━━━━━ Task inputs ━━━━━
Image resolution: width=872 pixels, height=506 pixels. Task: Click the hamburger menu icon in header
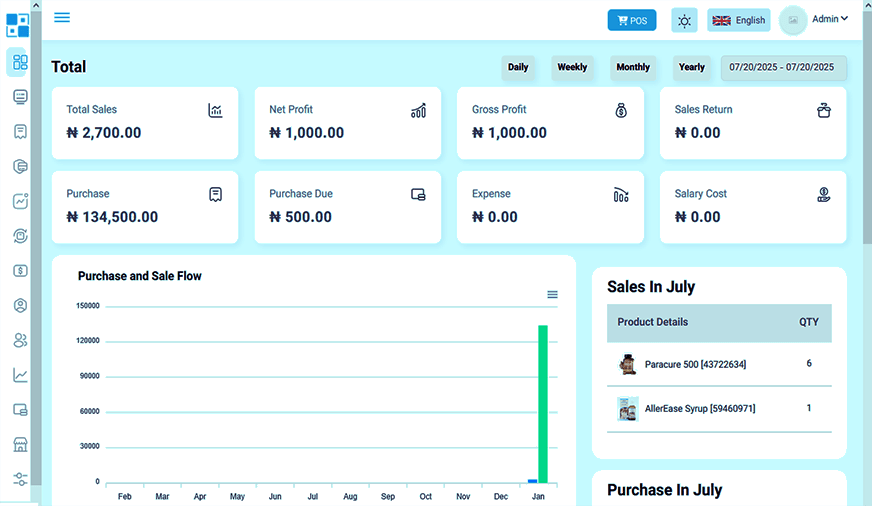point(62,17)
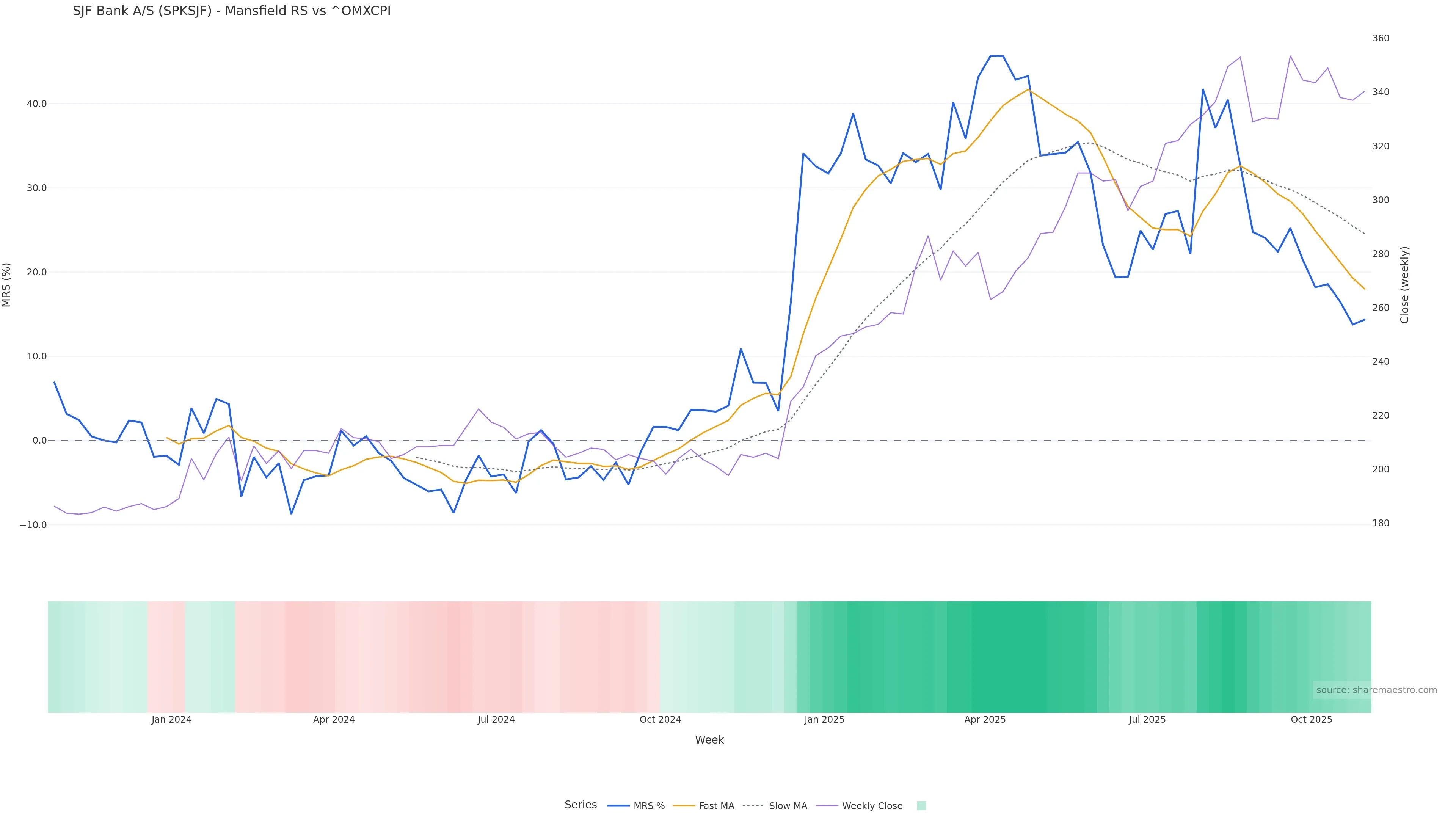Click the blue MRS % legend line icon
Viewport: 1456px width, 819px height.
pos(618,806)
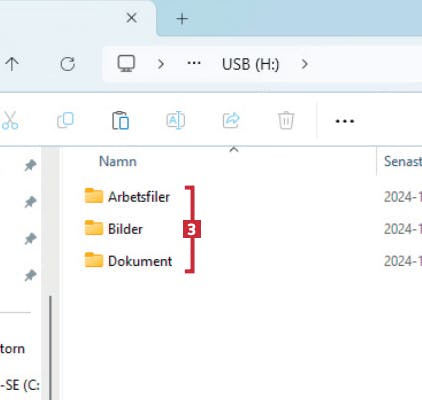This screenshot has height=400, width=422.
Task: Expand the chevron after the PC icon
Action: pyautogui.click(x=161, y=64)
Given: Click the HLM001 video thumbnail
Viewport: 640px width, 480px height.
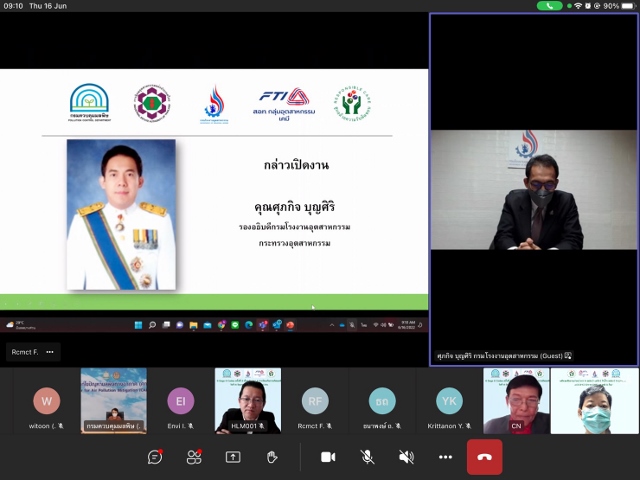Looking at the screenshot, I should [248, 400].
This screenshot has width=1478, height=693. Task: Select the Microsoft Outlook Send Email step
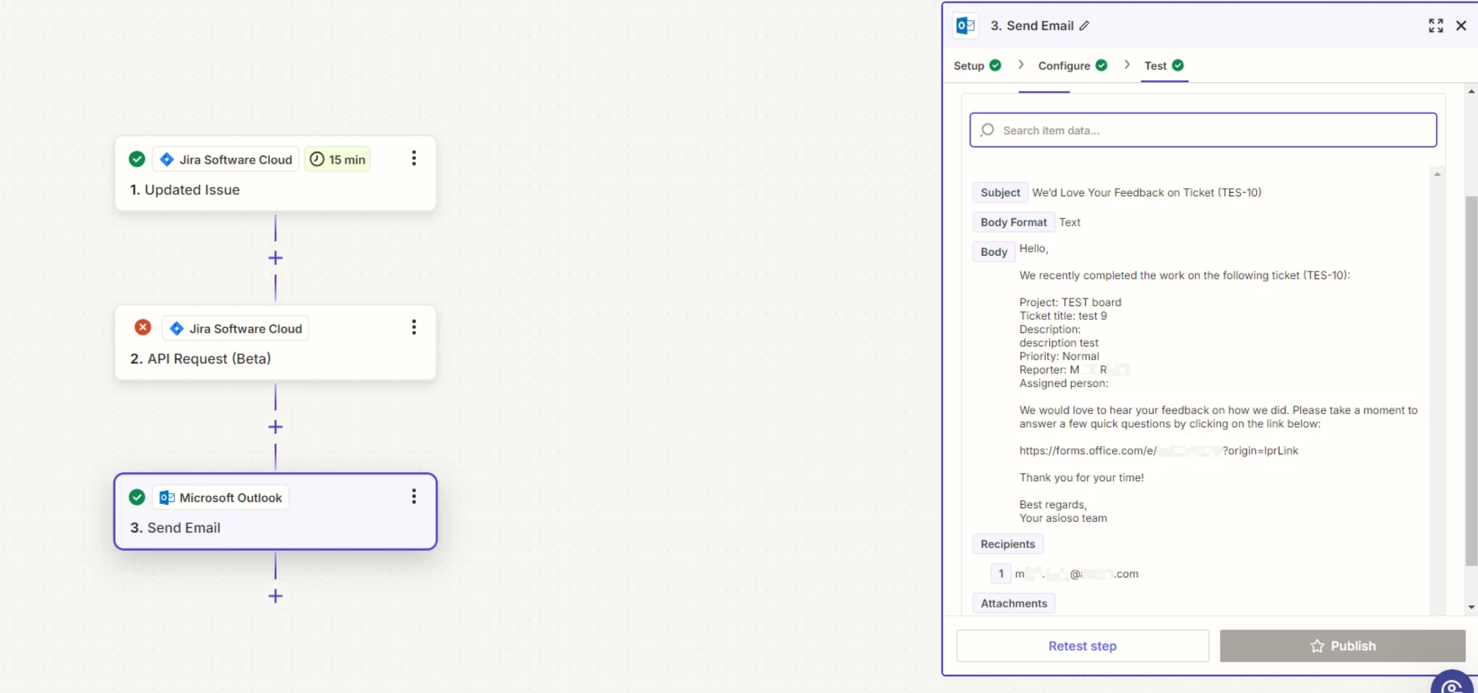[275, 512]
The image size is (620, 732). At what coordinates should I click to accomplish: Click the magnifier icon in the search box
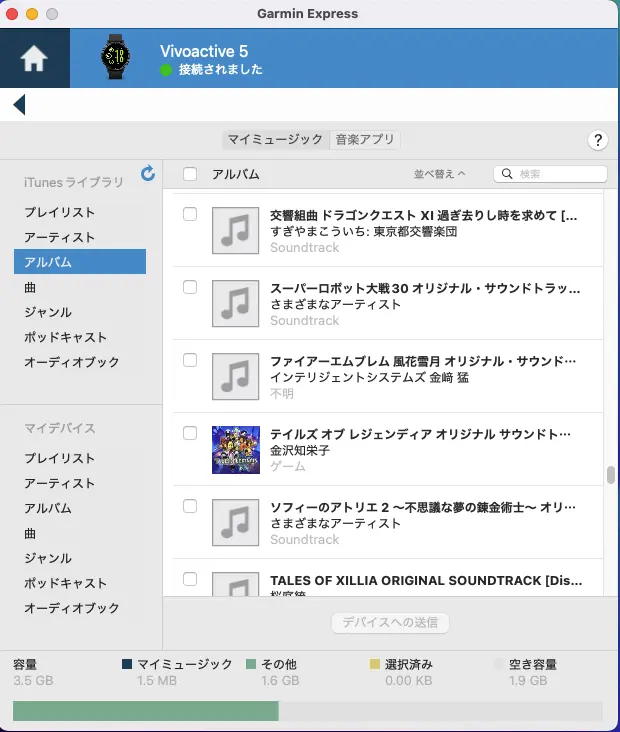(507, 174)
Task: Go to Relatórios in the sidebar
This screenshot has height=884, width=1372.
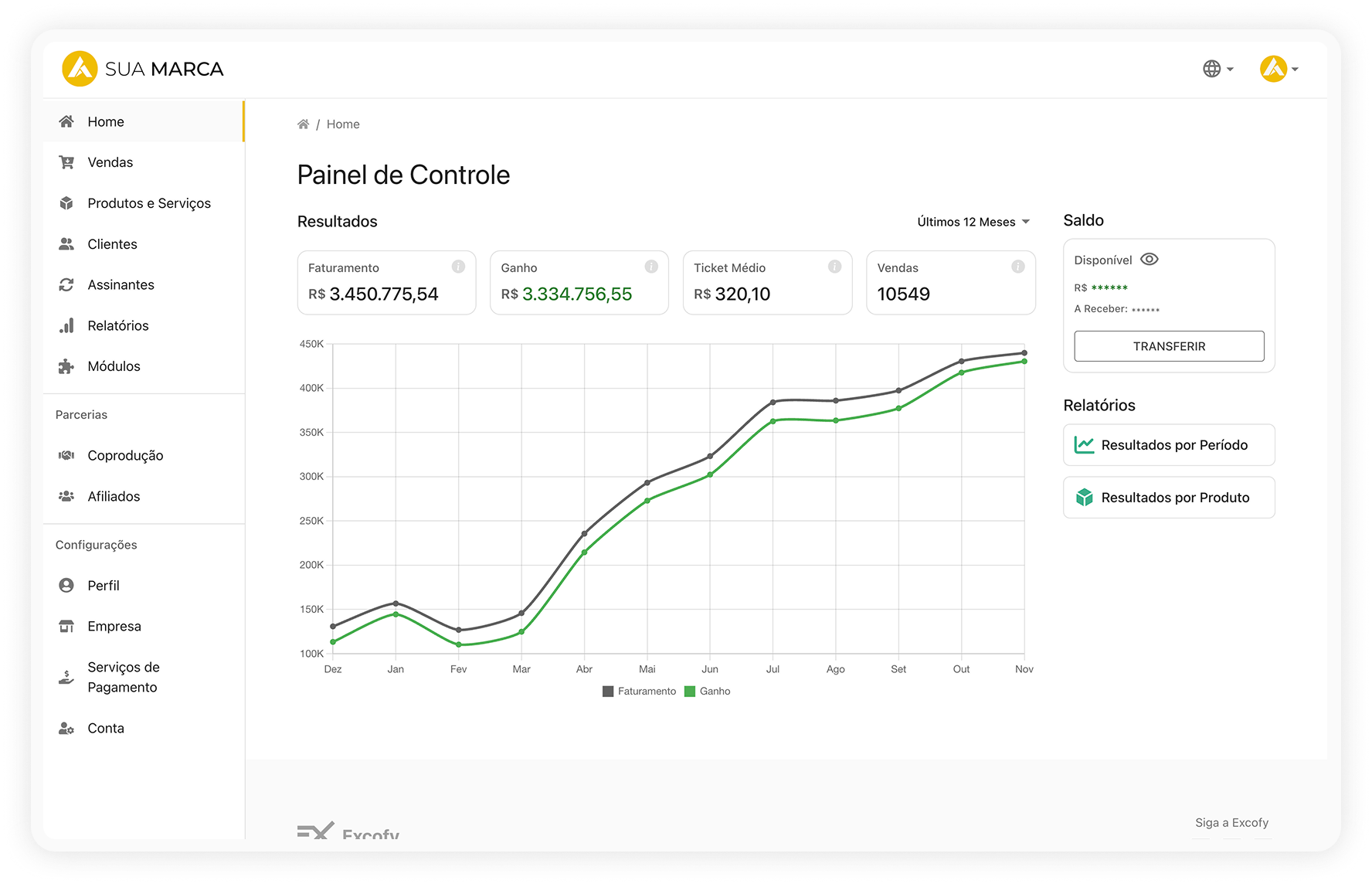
━━━━━
» **What you need to do**: In the records above, find the line containing "This screenshot has width=1478, height=693.". Reproduce it and every line after it through the last line, omitting pictures.

» **Task response**:
This screenshot has width=1478, height=693. Task: Select the Microsoft Outlook Send Email step
[275, 512]
The image size is (620, 732). At what coordinates should I click to accomplish: Click the magnifier icon in the search box
(507, 174)
Task: Go to Relatórios in the sidebar
This screenshot has height=884, width=1372.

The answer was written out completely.